Notes: Short post-DWS fic; lazy title from "My Love Is Your Love."
Make-up sex was great.
Although technically the sex happened two days after the making up, so Blaine wasn't sure if it counted. In any case, sex with Kurt was great, and God, he had missed it. They'd had phone sex a few times in the past month, carefully timed so that the Hummel-Hudson household would be empty when they did, but it just wasn't the same when Blaine couldn't see him, couldn't taste him, couldn't touch him—couldn't grasp him by the hips and fuck him, blankets sliding off the bed and pillows strewn across the floor as Kurt braced his hands against the rocking headboard and moaned. Kurt had made sure that Finn and Sam would be out of the house (the benefits of having his two best girl friends dating his housemates) and Blaine had wanted to draw it out as long as he could: wanted to savor every whimper he drew out of Kurt with the slow pull of his cock and every gasp as he thrust in. But it had been too long and Kurt was too hot, too gorgeous, too everything, and all too soon he was wrapping his arms Kurt's middle, yanking him back, and hugging him tight as he shuddered apart as deep inside of him as he could reach.
God, he had missed Kurt.
Looking back, Blaine realized that he'd started to pull away right after their anniversary. It was just—it had suddenly hit him all at once. That next year they would be spending their anniversary in different states. If, an insidious thought had whispered, they were even still together by then.

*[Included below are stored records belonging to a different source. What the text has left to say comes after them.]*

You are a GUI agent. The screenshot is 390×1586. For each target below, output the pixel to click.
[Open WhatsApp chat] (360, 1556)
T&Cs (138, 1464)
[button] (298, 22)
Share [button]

And it was hard, after that, to drum up constant enthusiasm about NYADA. It was exhausting, actually.
Time alone together always required some scheduling, just to work around school and glee and their families. But opportunities always arose—parents unexpectedly stepping out, Sugar pretending to faint to get booty camp to end early—and Blaine had started avoiding them. At the time, it had felt like the best strategy: it cut down the number of times he had to hear about New York, and he could stock up his energy for their date nights. So he passed on senior skip day, and told Kurt his dad wanted to go out for a family dinner that night since Cooper was still in town, and that he was working on something with Mike and Brittany and couldn't get together that weekend, and Mr. Schue wanted his help on a project and it would probably take all afternoon so Kurt should just get a ride with Finn and he'd see him tomorrow.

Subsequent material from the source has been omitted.